IBRD and International financial institutions advised many developing countries that public investments should be privatized using different formats to get away from the burden and to push responsibility to the private sector or share the responsibility of the government with private investors. There was a highly merit in the advice as a short-term solution to fiscal problems, however, public investments in many developing as well as in developed countries were not in a condition that they could sale overnight or attract right price for investments
The management of public investments and developing different managerial options was an attractive debate in late 1980s and early 1990s. In Sri left political parties directly opposed to privatize public investments and attempted to take reforming public investment as a political issue in the platforms disregarding national interest. It was self-centred attitudes of left political parties. Nationalist attitudes of the public also discouraged privatizing public investments with a clear understanding of potential consequences. Trade unions opposed to retrenchment of excess staff under the restructuring strategies of public investments, which focused on cost effective management. In this background management reforms in public investments was a coarse option and selected options were unacceptable to politics in Sri Lanka.
If it looks at international experience, Australian government had been carrying a large volume of investments in public enterprises and infrastructure facilities. Late 1980s, it was highly concerned on the management of public enterprises Many public investments were owned by state governments. Australia principally recognized the deregulation of financial and other markets and stimulated reforming government investments. In 1990, the Department of Treasury in Canberra issued Treasury Economic Paper No 14 on financial Monitoring of the Government Enterprises and Economic Framework, which gave highly significant views on managing public entries and reporting system in support of public investments. This paper must be read by Sri Lanka’s cabinet members and policy makers. If they can understand the contents of the paper, I don’t think that Mattala airport should be leased out to India. It can be run at break-even level.

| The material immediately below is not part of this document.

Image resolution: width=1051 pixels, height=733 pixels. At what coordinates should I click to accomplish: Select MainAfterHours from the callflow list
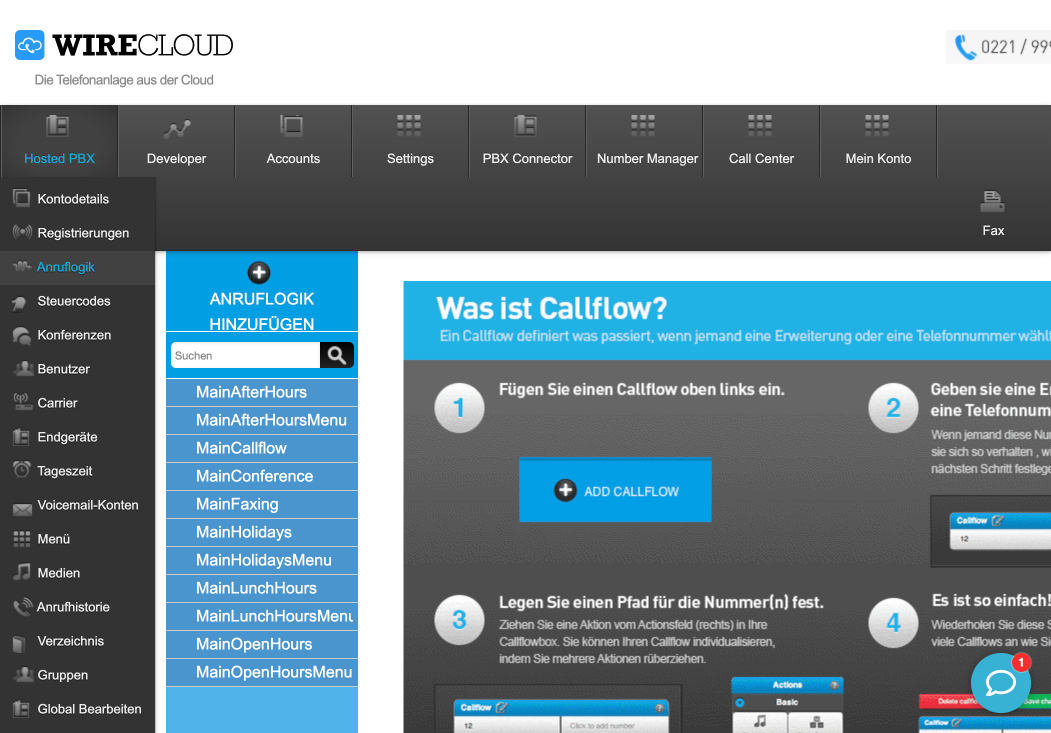[x=251, y=392]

Next part of this article make attention to the consequences of privatizing public investments. There are many strategic options. I can see that government policy makers have no understanding of effective policy making and advising nationally interested policy advising whichever political party is in power, the national interest is a long-term desideratum than temporary indulgent selling or leasing out public investment. (TO BE CONTINUED)
August 1st, 2018 at 11:34 pm
I fully agree with what you have stated in your letter Mr. Theophilus.
Giving away parts of the country to foreign powers should be considered nothing less than traitorous. Our sad history of ‘agreements’ with the Europeans who scourged the land since 1505 should be deterrent enough for all those who want to make a fast buck by giving away the land, which belongs to all of the people of Sri Lanka. Not to a bunch of lunatic politicians who got themselves elected to ‘serve’ the country.
Giving away parts of the country is in effect giving away part of her sovereignty. That is not what a government is elected to do. The first duty of a government is to safeguard that.
There is a limit to lunacy-even among politicians!